If $q_0$ is negative, then $\Delta U$ in Equation 25.7 is positive and the situation is reversed: A system consisting of a negative charge and an electric field gains electric po tential energy when the charge moves in the direction of the field. If a negative charge is released from rest in an electric field, it accelerates in a direction opposite the direction of the field. In order for the negative charge to move in the direction of the field, an external agent must apply a force and do positive work on the charge.
Now consider the more general case of a charged particle that moves between A and B in a uniform electric field such that the vector s is not parallel to the field lines, as shown in Figure 25.3. In this case, Equation 25.3 gives
$\Delta V =-\int_{A}^{B}\mathbf{E}.d\mathbf{s}=-\mathbf{E}\int_{A}^{B}.d\mathbf{s}=\mathbf{E}.\mathbf{s}$
where again we are able to remove E from the integral because it is constant. The change in potential energy of the charge–field system is
$\Delta U=q_0\Delta V=-q_0\mathbf{E}.\mathbf{s}$
Finally, we conclude from Equation 25.8 that all points in a plane perpendicular to a uniform electric field are at the same electric potential.

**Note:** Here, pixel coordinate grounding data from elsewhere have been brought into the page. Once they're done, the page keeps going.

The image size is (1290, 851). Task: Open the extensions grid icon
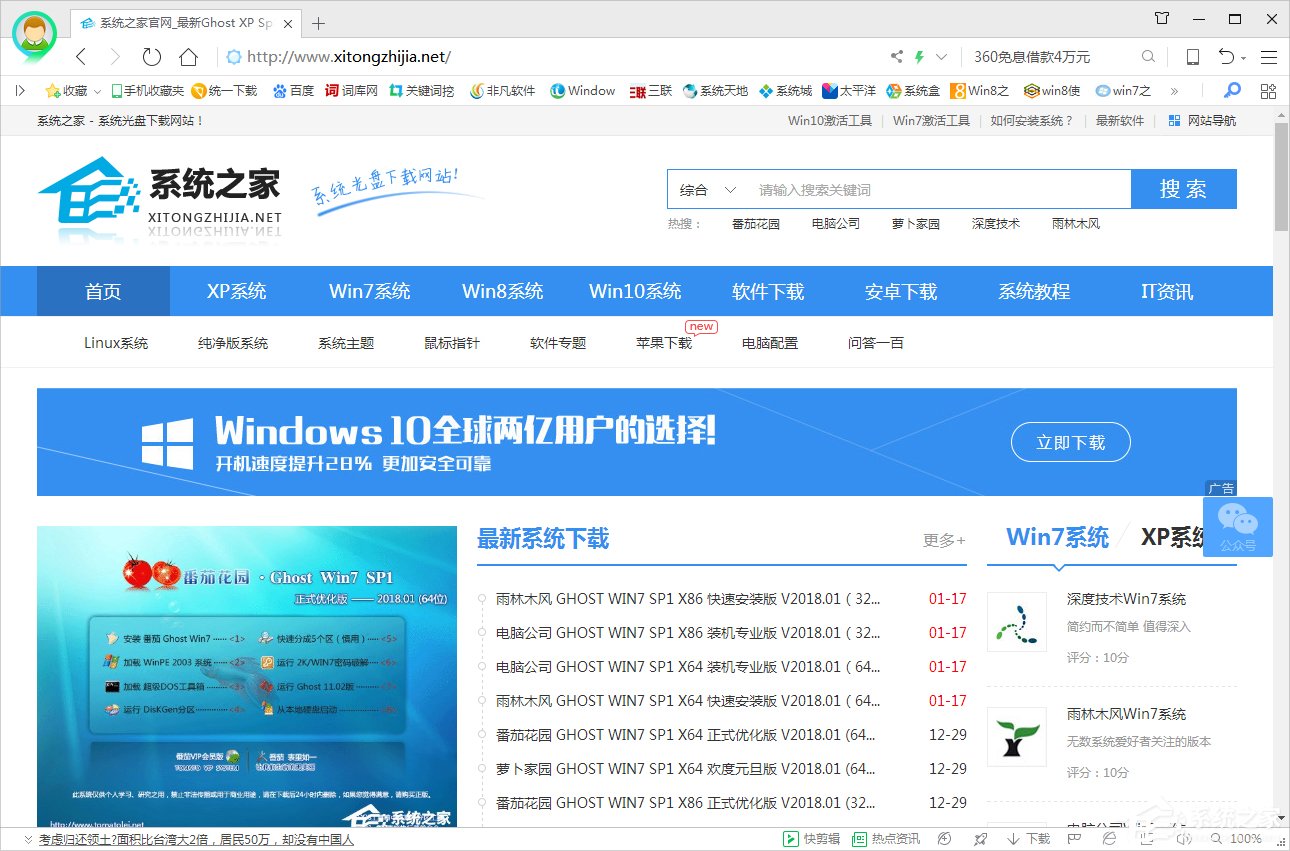[1268, 90]
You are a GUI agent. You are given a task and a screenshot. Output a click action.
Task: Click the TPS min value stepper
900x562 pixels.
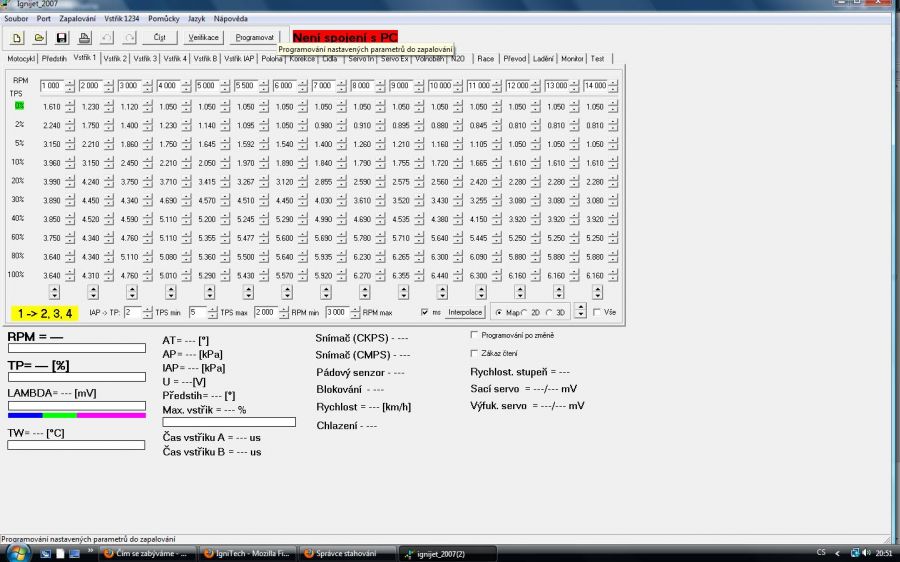point(147,312)
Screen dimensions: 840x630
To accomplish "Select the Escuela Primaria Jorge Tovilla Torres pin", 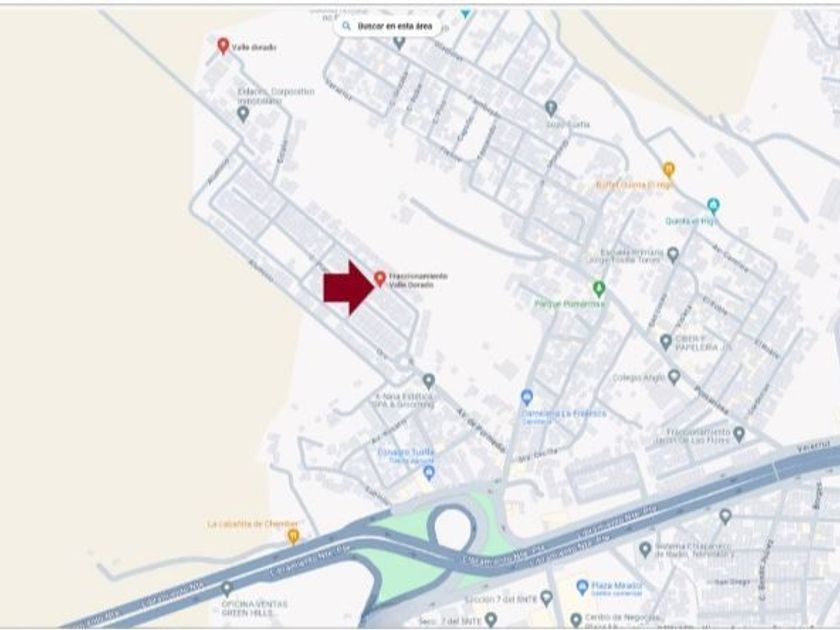I will click(673, 254).
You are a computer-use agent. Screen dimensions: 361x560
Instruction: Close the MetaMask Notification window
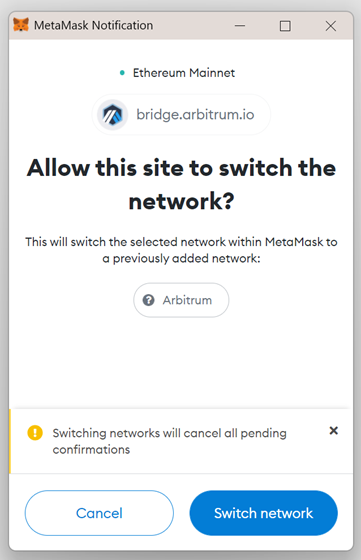pos(331,26)
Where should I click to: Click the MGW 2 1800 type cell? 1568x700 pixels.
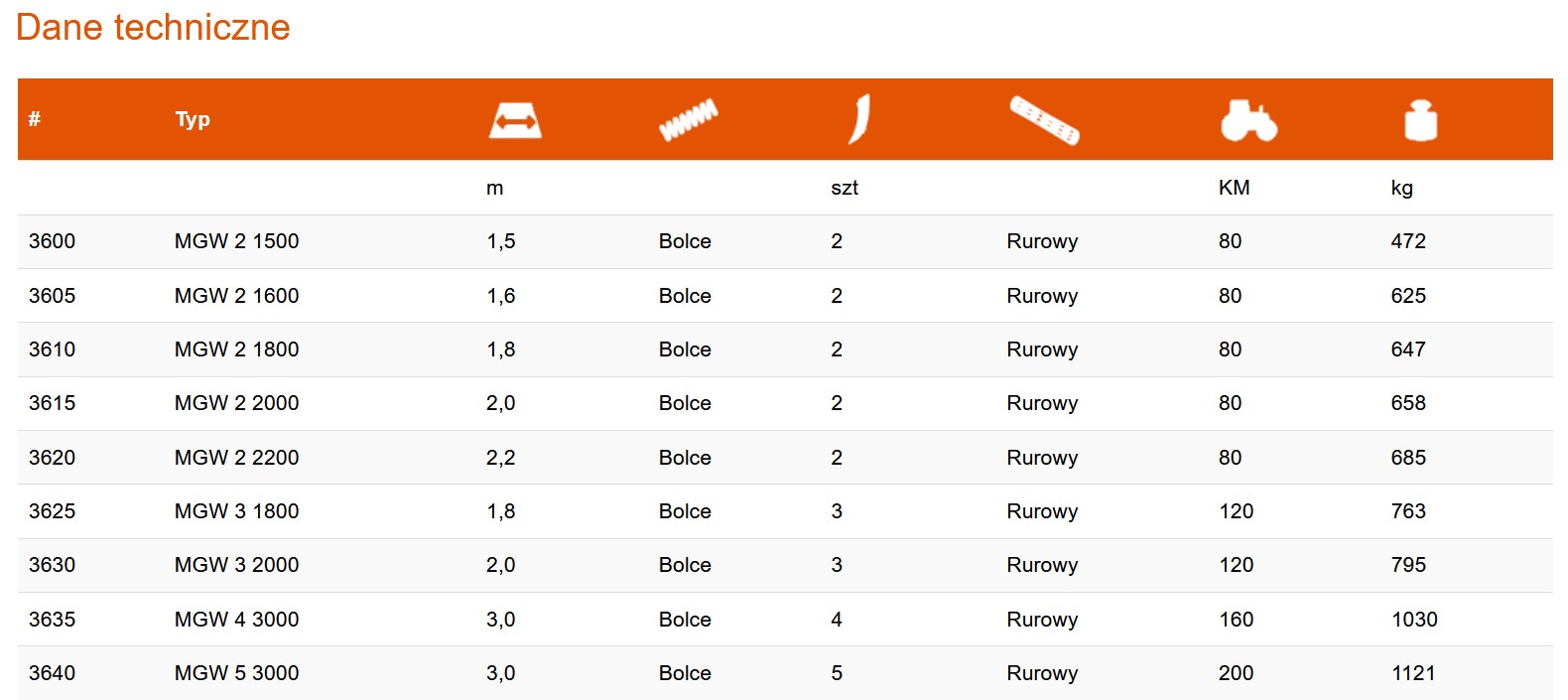click(x=236, y=350)
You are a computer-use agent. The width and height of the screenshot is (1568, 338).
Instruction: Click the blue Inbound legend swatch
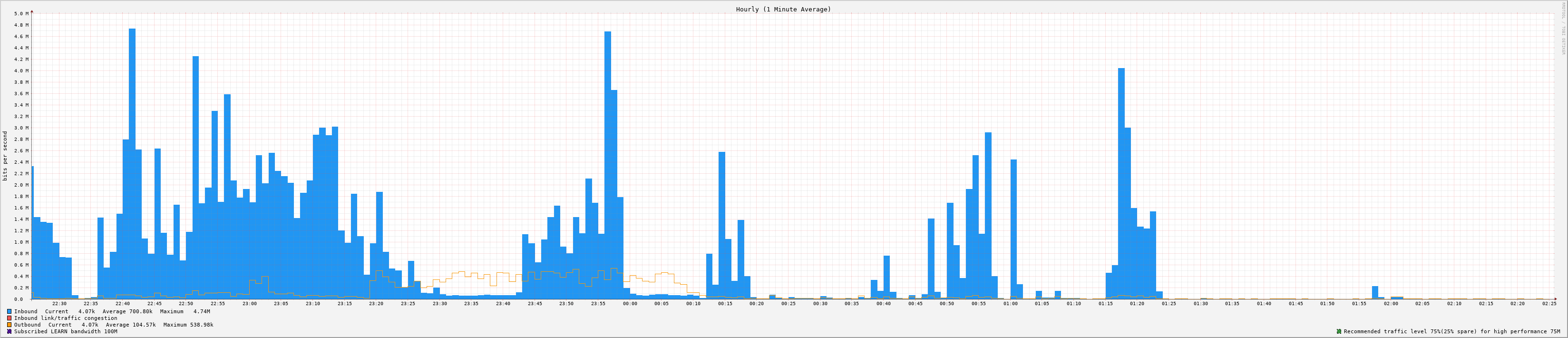pos(9,311)
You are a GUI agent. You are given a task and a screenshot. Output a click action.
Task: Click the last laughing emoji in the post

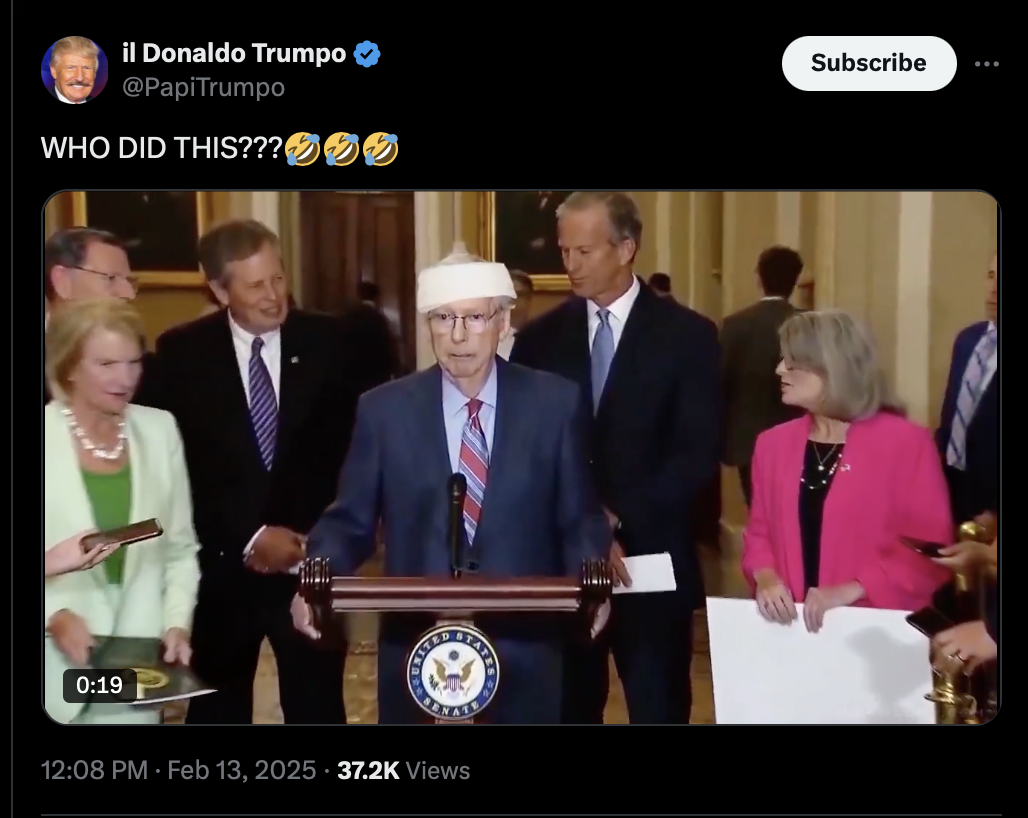(380, 149)
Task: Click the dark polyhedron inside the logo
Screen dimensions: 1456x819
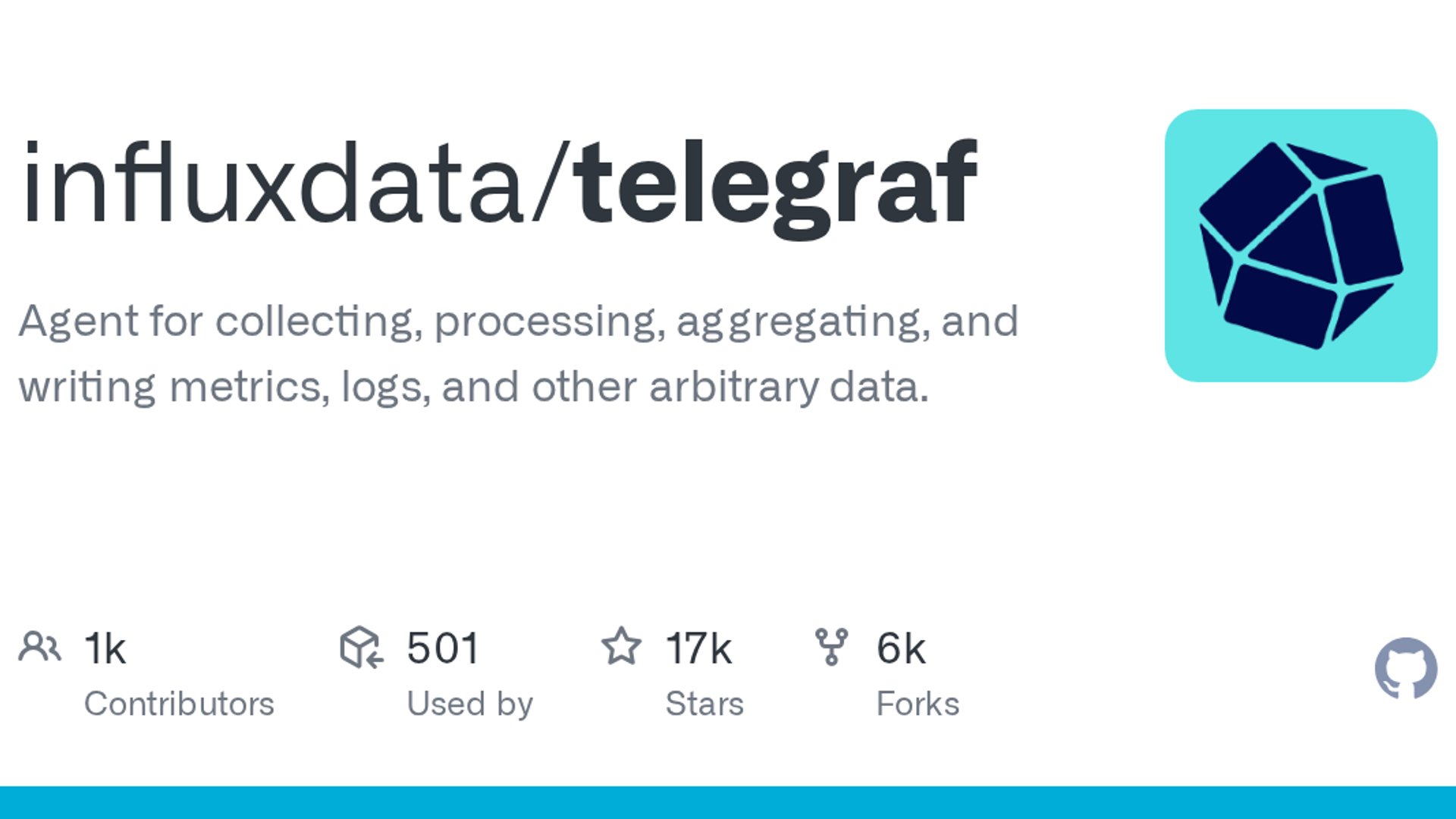Action: (x=1301, y=245)
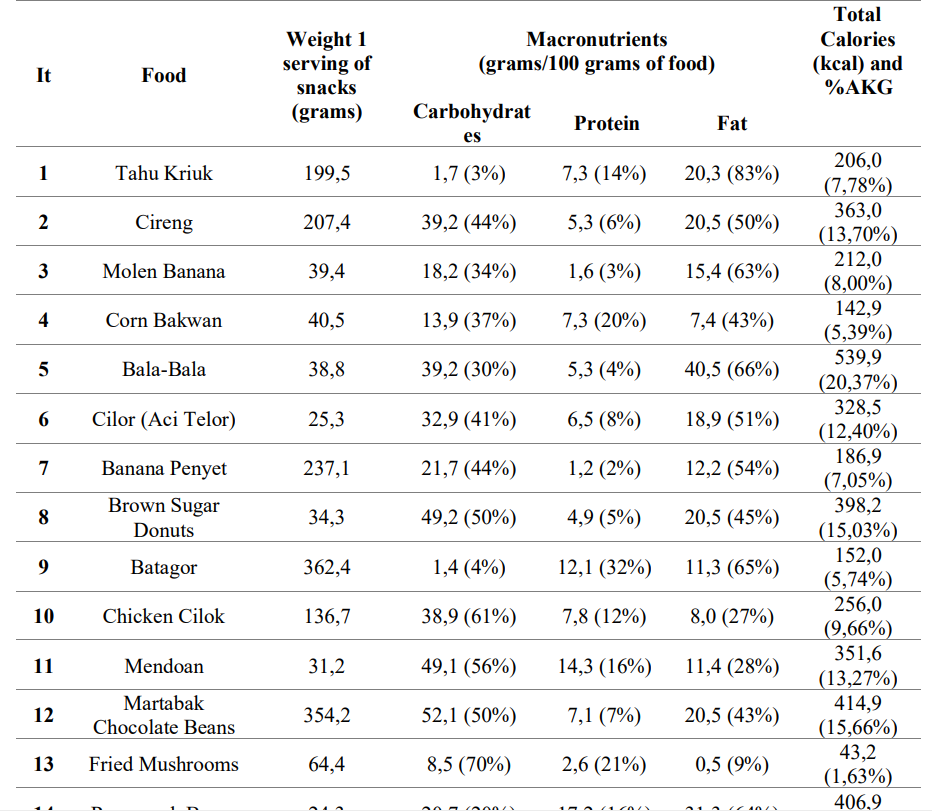Click Martabak Chocolate Beans cell
Screen dimensions: 932x811
[163, 715]
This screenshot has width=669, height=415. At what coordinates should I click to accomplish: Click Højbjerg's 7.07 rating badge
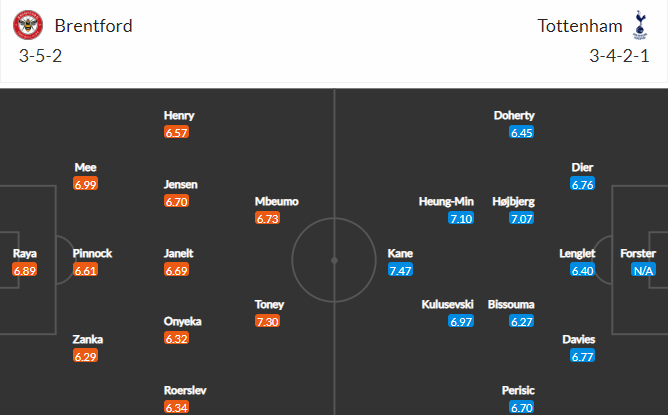(x=522, y=218)

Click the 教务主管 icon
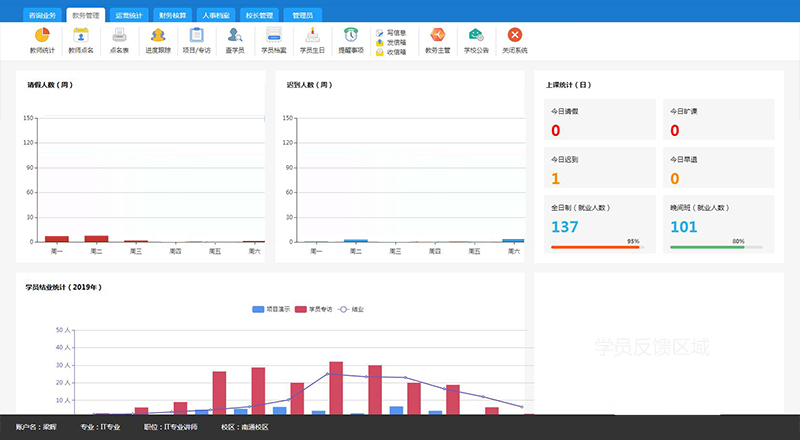(438, 36)
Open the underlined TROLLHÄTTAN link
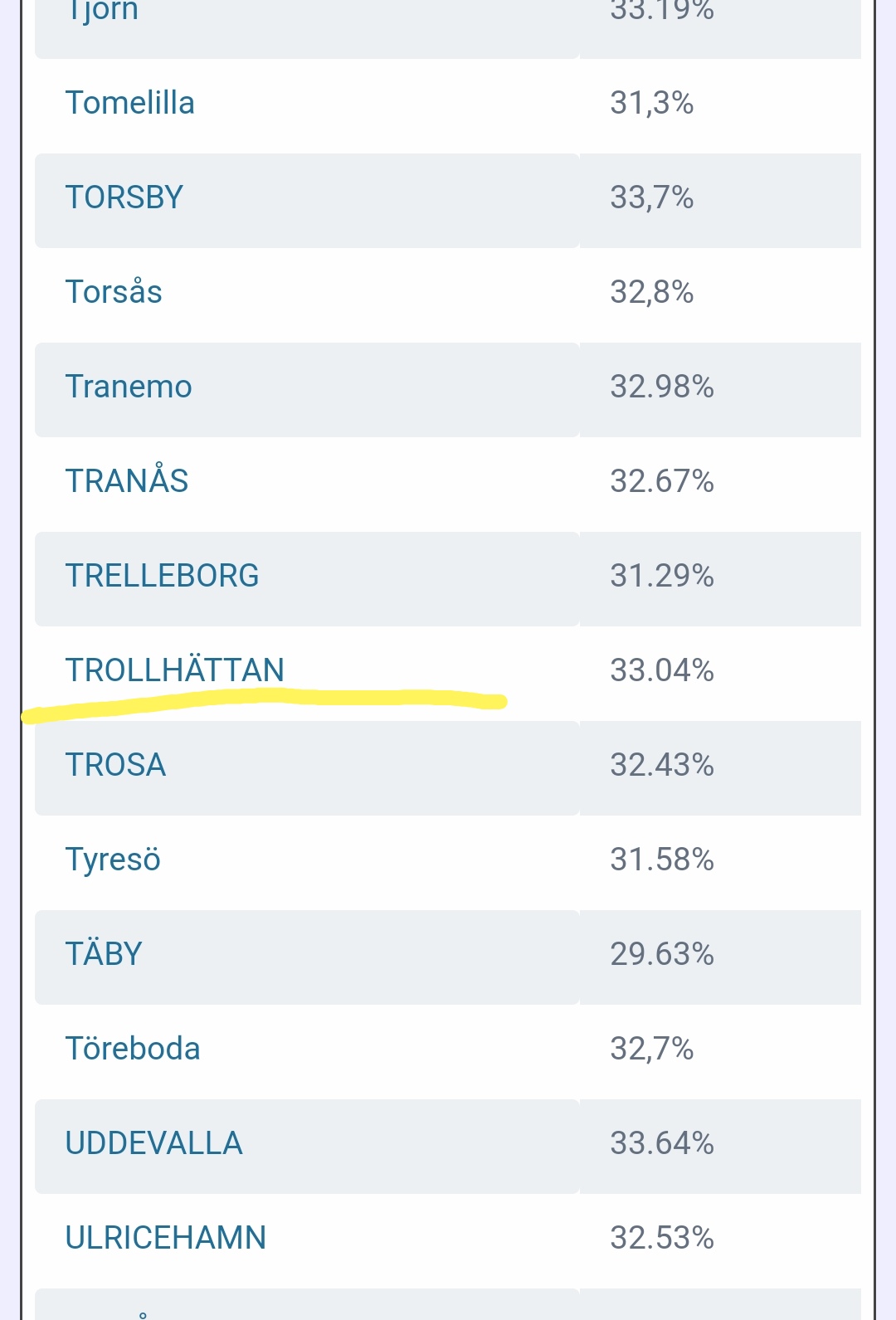896x1320 pixels. click(175, 670)
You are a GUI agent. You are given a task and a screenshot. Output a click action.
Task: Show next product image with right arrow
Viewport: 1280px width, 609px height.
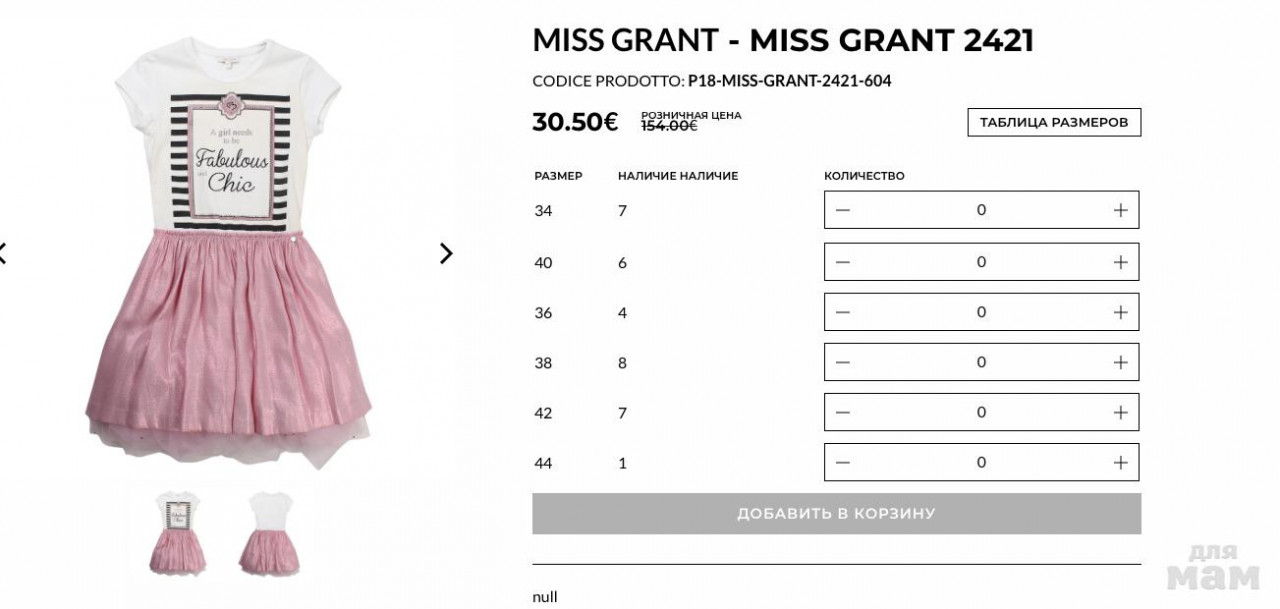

We can see this in Figure 25.3, where the potential difference $V_B-V_A$ is equal to the potential difference $V_C - V_A$. (Prove this to yourself by working out the dot product $\mathbf{E}.\mathbf{s}$ for $\mathbf{s}_{A→B}$, where the angle $\theta$ between $\mathbf{E}$ and $\mathbf{s}$ is arbitrary as shown in Figure 25.3, and the dot product for $\mathbf{s}_{A→C}$, where $\theta =0$) Therefore, $V_B = V_C$. The name equipotential surface is given to any surface consisting of a continuous distribution of points having the same electric potential.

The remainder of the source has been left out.